NEWS

Left-wing terrorism still active in Greece, Europol report finds

Left-wing terrorism still active in Greece, Europol report finds

Greece, and to a lesser extent Italy and Spain, are the only countries in the European Union still facing the threat of left-wing violence, Europol said in its annual “Terrorism Situation and Trend” (TESAT) report.

According to Europe’s law enforcement agency, “left-wing and anarchist terrorist groups and individuals continued to have enhanced operational capabilities and access to military-grade weapons” in Greece in 2017, during which a total of eight attacks were carried out.

Those eight attacks account for a third of a total of 24 left-wing attributed attacks in the EU last year – a downward shift from a sharp spike to 27 attacks in 2016 from 13 the year before that.

The Greek urban guerrilla group Conspiracy of the Cells of Fire was also behind a letter-bomb campaign against foreign targets in 2017 that resulted in the injury of an employee at the Paris office of the International Monetary Fund. Another explosive-packed parcel addressed to Germany’s then finance minister, Wolfgang Schaeuble, was intercepted in Berlin, Europol notes, noting that a similar parcel bomb was responsible for seriously injuring Greece’s former prime minister Lucas Papademos.

The TESAT report makes reference to two more left-wing terror groups active in Greece: Revolutionary Self-Defense Organization and Group of Popular Fighters.

The former, it explained, carried out two identical attacks in 2017, shooting at police officers guarding the offices of the PASOK party in Exarchia, downtown Athens, though without causing injury. The latter planted makeshift bombs in central Athens, at the offices of Eurobank and the Court of Appeals.

Europol went on to say that a total of 36 suspects were arrested in the EU in 2017 in connection with left-wing terrorism. Of those, 12 were in Greece  – and nine of them were Turkish nationals suspected of membership in the Revolutionary People’s Liberation Party-Front (DHKP-C).

Those arrests, according to the European police, are an indication that DHKP-C members “maintained a fixed structure on EU soil that provides logistical and financial support for terrorist activities in Turkey.”

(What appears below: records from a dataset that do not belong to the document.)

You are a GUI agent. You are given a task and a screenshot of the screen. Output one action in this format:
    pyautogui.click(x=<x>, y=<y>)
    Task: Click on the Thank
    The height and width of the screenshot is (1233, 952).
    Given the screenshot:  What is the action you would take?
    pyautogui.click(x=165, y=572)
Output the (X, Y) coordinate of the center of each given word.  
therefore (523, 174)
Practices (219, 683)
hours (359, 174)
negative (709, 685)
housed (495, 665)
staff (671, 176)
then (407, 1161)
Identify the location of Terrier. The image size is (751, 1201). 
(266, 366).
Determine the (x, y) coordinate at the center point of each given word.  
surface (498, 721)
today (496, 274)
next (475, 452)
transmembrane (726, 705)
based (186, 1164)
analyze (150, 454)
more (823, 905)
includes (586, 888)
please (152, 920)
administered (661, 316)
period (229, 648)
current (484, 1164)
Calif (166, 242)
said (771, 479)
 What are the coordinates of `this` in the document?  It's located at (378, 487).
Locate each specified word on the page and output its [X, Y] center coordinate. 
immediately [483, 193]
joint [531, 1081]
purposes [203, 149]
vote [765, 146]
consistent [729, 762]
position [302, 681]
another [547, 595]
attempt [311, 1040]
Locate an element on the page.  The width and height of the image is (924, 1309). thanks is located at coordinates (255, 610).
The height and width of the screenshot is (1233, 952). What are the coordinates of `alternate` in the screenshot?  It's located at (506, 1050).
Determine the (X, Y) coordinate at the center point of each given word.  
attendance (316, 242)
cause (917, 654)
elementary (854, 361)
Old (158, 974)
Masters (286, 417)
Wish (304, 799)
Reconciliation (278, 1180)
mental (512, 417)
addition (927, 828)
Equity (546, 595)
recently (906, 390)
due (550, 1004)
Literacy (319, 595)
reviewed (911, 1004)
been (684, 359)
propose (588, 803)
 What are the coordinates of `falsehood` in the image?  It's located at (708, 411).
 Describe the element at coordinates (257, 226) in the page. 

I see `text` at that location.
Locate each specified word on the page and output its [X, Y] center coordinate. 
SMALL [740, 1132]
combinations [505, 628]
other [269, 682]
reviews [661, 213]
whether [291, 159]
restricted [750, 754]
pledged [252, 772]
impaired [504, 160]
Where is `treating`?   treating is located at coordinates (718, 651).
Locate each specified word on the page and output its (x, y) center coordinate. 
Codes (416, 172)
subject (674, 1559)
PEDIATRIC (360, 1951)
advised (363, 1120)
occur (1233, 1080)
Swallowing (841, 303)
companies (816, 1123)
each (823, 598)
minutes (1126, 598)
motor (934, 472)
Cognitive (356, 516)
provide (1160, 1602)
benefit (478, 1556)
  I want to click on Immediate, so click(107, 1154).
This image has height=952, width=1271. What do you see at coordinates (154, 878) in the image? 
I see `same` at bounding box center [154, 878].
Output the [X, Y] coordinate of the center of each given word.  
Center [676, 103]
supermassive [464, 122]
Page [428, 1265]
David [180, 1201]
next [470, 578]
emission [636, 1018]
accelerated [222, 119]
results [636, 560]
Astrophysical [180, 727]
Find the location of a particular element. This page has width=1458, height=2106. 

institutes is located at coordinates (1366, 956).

In Greece, as in Italy, the report said, “the anarchist extremist milieu is considered to be an antechamber to terrorism, in the sense that it provides fertile ground for radicalization and recruitment.”

Moreover, the report said, while groups in Greece and Italy continued to claim they comprise an international network they call Informal Anarchist Federation (FAI), “there appears to be no operational cooperation or coordination other than the exchange of solidarity messages via a number of anarchist websites.”